I want to extract content, between a certain text.
For example:
<html><title>lol</title></html> I want to extract what is located between the <title> </ title>, which regular expression do I need ?

Dexxxter
  • 5
  • 2
  • If it is about html content, why not use a library like [BeautifulSoup4](http://www.crummy.com/software/BeautifulSoup/bs4/doc/) – Vikas Ojha Jun 09 '15 at 10:01
  • Have you tried something? – Rakholiya Jenish Jun 09 '15 at 10:02
  • Using regular expressions to parse HTML (except in the most constrained circumstances) has [unfortunate effects](http://stackoverflow.com/a/1732454/67392). – Richard Jun 09 '15 at 10:03
  • http://stackoverflow.com/questions/1732348/regex-match-open-tags-except-xhtml-self-contained-tags – jayelm Jun 09 '15 at 10:04
  • Have you glanced at other posts on the same topic?

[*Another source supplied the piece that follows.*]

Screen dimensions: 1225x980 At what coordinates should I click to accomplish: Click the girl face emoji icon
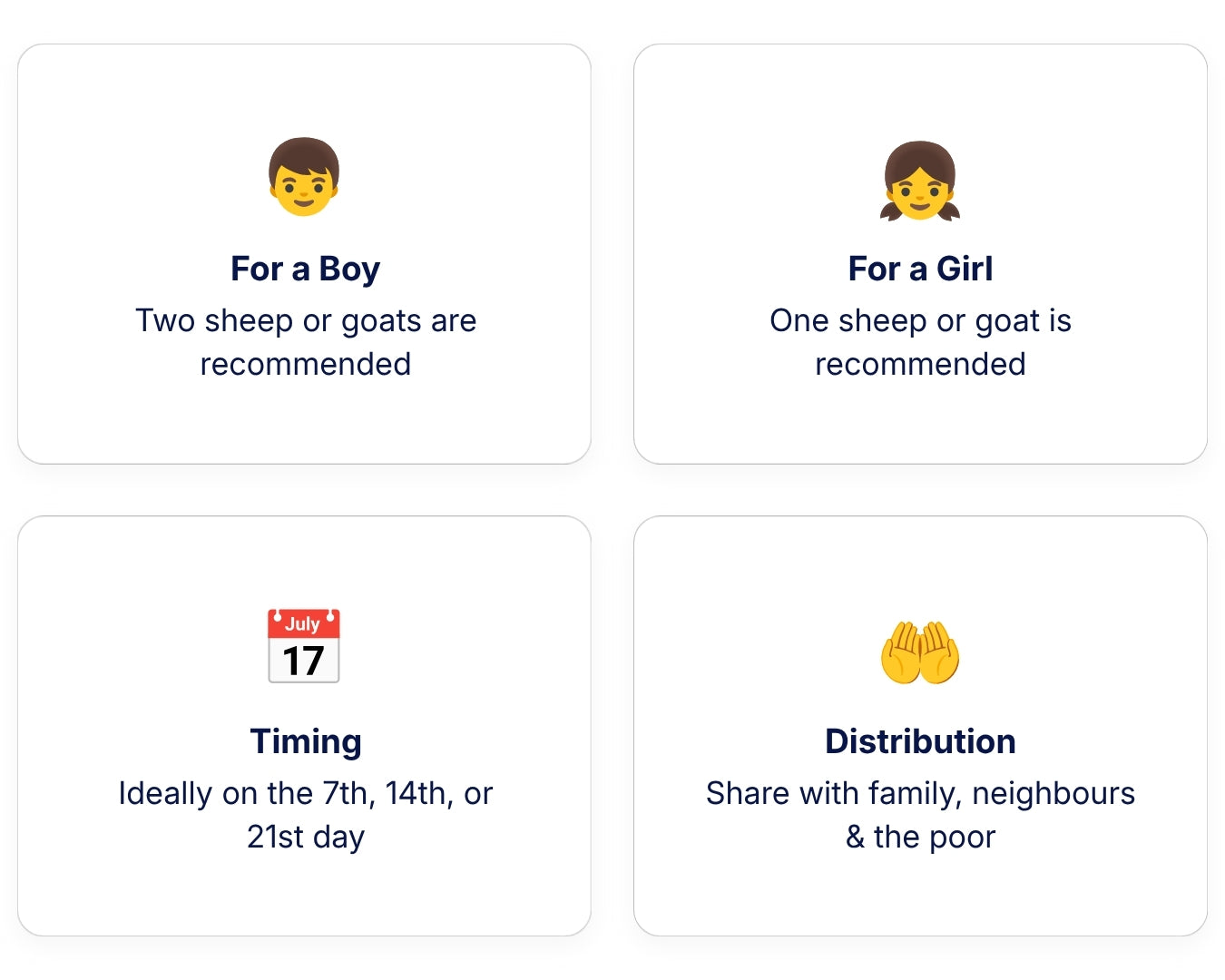pyautogui.click(x=920, y=181)
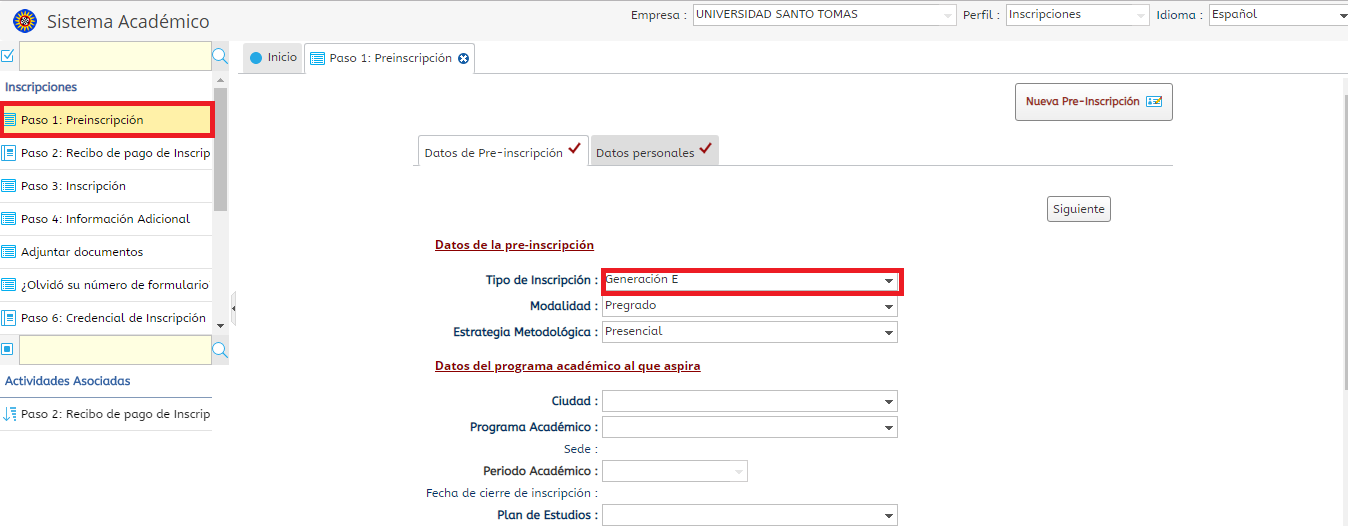Click the Paso 4 Información Adicional icon

[x=9, y=219]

You could just modify a regular expression to your needs. For example [this](http://stackoverflow.com/questions/15033905/regex-that-extracts-text-between-tags-but-not-the-tags) post. – LordTribual Jun 09 '15 at 10:08

1 Answers1

2

You can use better tools than regular expressions. Read about HTMLParser

EDIT: But if you want use regular expressions:

import re

def get_tag_body(tagname, text):
    regexp = r'<%s>(.*?)</%s>' % (tagname, tagname)
    rx_obj = re.search(regexp, text, re.IGNORECASE|re.DOTALL)
    return rx_obj.groups()
DanteVoronoi
  • 1,133
  • 1
  • 13
  • 20